SEJARAH MUNCULNYA MAQASHID AL-QUR'AN
Bela Nusa Bela
3120023
belanusabela@mhs.uingusdur.ac.id
 Maqashid berasal dari kata kerja ( قصد – يقصد  قصدا- ومقصد ا ) yang artinya tujuan. Dibandingkan dengan istilah Arab kata "ghayah" juga memiliki arti yang sama, tidak hanya artinya tujuan atau titik keberhasilan, melainkan segala proses yang telah dilaksanakan untuk menggapai tujuan tersebut. Dasar inilah maqashid Al-Qur'an tidak usai pada satu atau dua tema pokok al-Qur'an melainkan keseluruhan proses tersebut tetapi dilaksanankan agar mencapai tujuan. Ada beberapah tokoh yang berpendapat mengenai maqashid al-Qur'an seperti Asy-Syatibi mengatakan bahwasanya maqashid ialah inti dari suatu tindakan, jadi maqashid al-Qur'an ialah inti dari kitab suci al-Qur'an. Abdul Karim al-Hamidi mengungkapkan bahwasanya arti dari maqashid al-Qur'an ialah "al-Ghayah" tujuan diturunkannya al-Qur'an sebagai tanggungan maslahah bagi hambanya.
 Definisi ini menjadikan maqashid al-Qur'an sebagai tujuan tertentu yang nantinya akan membatasi penafsiran al-Qur'an dengan tujuan tersebut. Dari beberapa pendapat tersebut merujuk pada dua pemahaman. Pertama maqashid al-Qur'an ialah pengumpulan dari proses dan hasil usaha. Kedua dari hasi pencarian usahanya. Dari istilah maqashid al-Qur'an sendiri baru populer ketika para mufassir kontemporer menumpahkan perhatiannya lebih ke topik tersebut. Tema-tema pokok al-Qur'an memang sudah lama menjadi topik pembicaraan para ulama yang berjuang keras mendalami wahyu ilahi. Para ulama terdahulu merujuk topik ini dengan istilah yang berbeda seperti himpunan makna-makna dan ilmu yang terkandung didalam al-Qur'an. Para ulama tersebut diantaranya Abu Bakar ar-Razi, al-Baghawi, Muhammad Abduh, Badiuzzaman Said Nursi dan lain-lain. Menurut mereka pembicaraan tersebut harus ditinjau dalam dunia penafsiran.
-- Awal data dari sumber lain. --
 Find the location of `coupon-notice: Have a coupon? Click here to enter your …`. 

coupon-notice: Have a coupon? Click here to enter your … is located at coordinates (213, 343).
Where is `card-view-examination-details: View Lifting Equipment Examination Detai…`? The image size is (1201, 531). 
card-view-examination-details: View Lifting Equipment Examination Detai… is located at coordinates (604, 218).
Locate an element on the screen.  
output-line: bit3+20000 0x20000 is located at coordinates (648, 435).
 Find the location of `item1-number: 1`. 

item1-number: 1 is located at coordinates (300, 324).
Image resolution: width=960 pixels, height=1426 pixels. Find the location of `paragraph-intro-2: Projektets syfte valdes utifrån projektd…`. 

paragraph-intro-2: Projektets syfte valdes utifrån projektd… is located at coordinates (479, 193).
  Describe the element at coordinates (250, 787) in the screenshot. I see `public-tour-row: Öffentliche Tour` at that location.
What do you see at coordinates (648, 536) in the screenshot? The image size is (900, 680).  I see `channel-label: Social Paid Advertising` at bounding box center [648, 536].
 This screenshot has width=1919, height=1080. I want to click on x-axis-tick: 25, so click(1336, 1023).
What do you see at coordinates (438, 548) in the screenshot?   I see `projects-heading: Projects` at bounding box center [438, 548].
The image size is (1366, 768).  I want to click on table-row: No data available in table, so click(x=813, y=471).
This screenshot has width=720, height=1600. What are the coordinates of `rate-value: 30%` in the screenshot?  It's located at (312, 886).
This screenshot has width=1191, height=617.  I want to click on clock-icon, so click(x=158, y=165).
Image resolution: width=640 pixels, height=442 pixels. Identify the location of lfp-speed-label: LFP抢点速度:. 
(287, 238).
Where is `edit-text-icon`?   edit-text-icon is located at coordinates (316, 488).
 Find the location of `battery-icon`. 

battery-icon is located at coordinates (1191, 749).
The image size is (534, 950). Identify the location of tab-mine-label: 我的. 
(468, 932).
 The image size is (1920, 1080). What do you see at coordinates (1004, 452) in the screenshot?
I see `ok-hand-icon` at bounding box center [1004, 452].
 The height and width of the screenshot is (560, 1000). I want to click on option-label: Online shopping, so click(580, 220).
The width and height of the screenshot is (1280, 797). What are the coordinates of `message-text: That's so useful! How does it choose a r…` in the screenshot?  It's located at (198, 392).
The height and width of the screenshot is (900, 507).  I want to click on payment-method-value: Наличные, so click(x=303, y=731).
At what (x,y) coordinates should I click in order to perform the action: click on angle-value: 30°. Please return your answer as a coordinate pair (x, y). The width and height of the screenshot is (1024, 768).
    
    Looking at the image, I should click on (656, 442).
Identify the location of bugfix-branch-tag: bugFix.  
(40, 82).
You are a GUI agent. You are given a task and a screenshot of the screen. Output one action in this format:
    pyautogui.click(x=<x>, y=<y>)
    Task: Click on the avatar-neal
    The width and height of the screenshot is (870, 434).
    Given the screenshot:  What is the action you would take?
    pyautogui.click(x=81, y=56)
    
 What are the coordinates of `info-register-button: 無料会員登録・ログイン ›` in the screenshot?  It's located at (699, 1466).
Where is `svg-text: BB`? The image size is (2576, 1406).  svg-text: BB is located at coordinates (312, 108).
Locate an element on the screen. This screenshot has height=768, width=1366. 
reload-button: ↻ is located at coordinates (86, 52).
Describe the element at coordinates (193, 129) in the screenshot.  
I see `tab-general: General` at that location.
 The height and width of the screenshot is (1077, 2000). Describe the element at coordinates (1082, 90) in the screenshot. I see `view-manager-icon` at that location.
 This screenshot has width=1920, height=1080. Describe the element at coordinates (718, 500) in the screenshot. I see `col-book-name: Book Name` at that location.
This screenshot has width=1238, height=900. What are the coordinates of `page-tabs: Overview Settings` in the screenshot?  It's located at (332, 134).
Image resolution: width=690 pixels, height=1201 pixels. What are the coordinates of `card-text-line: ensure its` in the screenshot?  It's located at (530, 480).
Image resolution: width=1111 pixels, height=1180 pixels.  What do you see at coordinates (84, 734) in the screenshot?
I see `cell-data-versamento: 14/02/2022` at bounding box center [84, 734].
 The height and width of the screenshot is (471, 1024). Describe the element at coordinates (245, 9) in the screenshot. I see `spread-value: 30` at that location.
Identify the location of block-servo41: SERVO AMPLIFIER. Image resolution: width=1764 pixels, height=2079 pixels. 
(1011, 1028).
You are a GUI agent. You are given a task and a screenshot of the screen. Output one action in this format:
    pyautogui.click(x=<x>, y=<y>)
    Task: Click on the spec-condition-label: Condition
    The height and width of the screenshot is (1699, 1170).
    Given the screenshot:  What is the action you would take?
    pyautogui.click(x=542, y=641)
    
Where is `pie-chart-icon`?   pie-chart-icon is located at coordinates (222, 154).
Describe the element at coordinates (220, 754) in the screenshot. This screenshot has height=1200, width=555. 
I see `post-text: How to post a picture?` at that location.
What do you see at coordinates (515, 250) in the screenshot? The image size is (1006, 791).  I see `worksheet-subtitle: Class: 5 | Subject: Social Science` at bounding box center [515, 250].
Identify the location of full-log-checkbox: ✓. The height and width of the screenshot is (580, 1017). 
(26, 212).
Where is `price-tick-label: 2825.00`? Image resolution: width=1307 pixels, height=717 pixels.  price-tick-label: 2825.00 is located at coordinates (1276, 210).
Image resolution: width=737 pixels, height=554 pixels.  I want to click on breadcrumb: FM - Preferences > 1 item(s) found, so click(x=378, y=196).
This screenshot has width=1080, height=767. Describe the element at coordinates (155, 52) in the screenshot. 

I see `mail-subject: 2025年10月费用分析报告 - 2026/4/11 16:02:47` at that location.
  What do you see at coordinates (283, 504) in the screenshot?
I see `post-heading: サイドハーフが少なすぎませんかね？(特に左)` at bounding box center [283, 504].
 Para mufassir dari waktu ke waktu memang membaca al-Qur'an yang sama, tetapi mereka mengidentifikasi topik utama yang berbeda-beda. Disini menandakan adanya kemajuan dalam memahami al-Qur'an seiringnya pergantian zaman. Kemajuan kajian maqashid al-Qur'an ini sejajar dengan poros perkembangan Ulumul Qur'an terbuka terhadap model baru yang timbul dalam proses berkembangnya ilmu pengetahuan. Para ulama tafsir mengidentifikasi hal lain dengan tema inti al-Qur'an. Para ulama klasik memandang bahwasanya kandungan utama al-Qur'an lebih ke ajaran teologi dan metafisika. Ajaran ini lumrah dikembangkan pada masa tersebut karena saat itu ilmu keislaman masih dalam tingkat perkembangan dan terbatasnya koneksi dunia luar. Sedangkan para ulama tafsir zaman modern mendalami tema inti al-Qur'an dengan memandang bahwasanya kitab suci agama Islam mempunyai kandungan yang menjurus pada perkara kemanusiaan dan bermacam perkembangan zaman.
 Pada abad awal ke-19 kesadaran akan realitas dunia Islam mengakibatkan transisi ajaran tersebut. Periode saat itu banyak negara Islam yang mengalami penjajahan Barat, politik otoriter, perundungan, kemiskinan, keterlambatan perkembangan. Menggunakan metode lama dalam memahami al-Qur'an dengan pendekatan tekstual dan normatif tidak mencukupi guna merespon permasalahan tersebut. Harus ada pendekatan fenomenologis berdasarkan pada realitas sejarah sosial yang empiris sehingga mewajibkan esensial transisi dalam masyarakat sosial Islam. Dari periode klasik sampai sekarang para muffasir memfokuskan usahanya guna mengungkap maqashid al-Qur'an agar bisa memahami secara betul dan rinci apa yang diturunkan oleh Allah swt pada kitab-Nya. Berikut perbandingan para ulama klasik dan ulama modern dalam berpendapat mengenai maqashid al-Qur'an:
A.Maqashid al-Qur'an menurut para ulama klasik
1.At-Thabari (d 923)
Ajaran tauhid, Informasi (akhbar), agama.